* Task prompt *
Rewrite the lines starting at the line that contains "This screenshot has" and ending at the last of the lines, switching "screenshot" to "image" and leaving everything else unchanged. Omit the pictures from your answer.

Click-target data
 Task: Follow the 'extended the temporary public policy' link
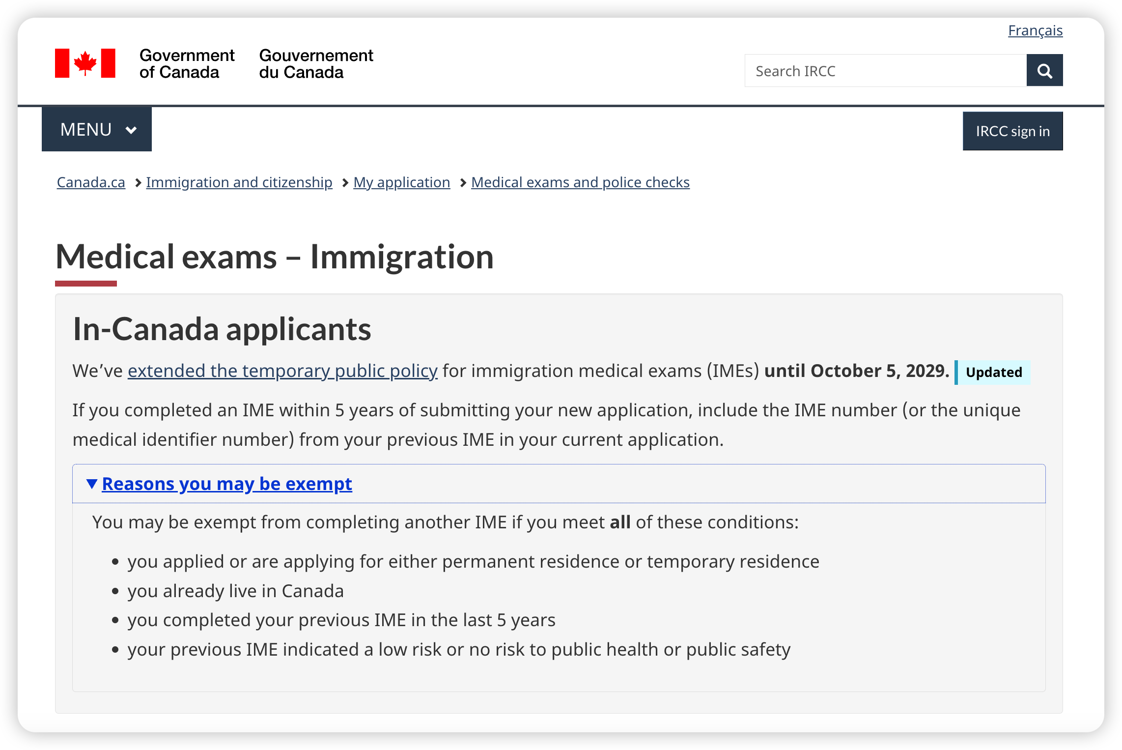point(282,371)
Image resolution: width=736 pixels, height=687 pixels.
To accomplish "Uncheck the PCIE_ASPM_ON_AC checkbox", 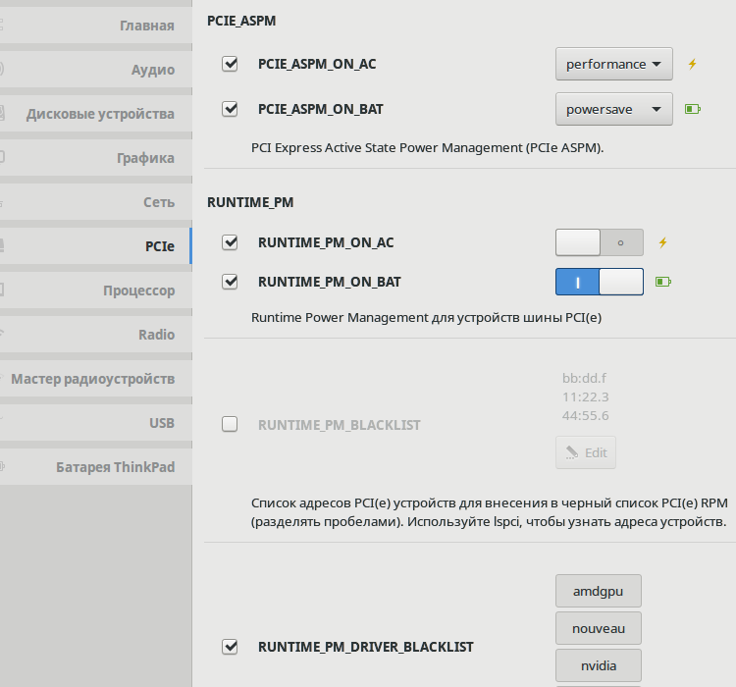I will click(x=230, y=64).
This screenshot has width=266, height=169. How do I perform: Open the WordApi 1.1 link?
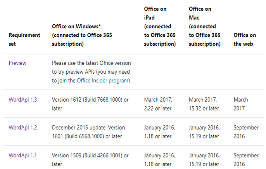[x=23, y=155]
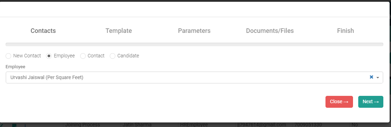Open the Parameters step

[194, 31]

* Response to the task *
This image has width=266, height=169. How do I perform: Open the WordApi 1.1 link?
[x=23, y=155]
Open the Parameters step

[194, 31]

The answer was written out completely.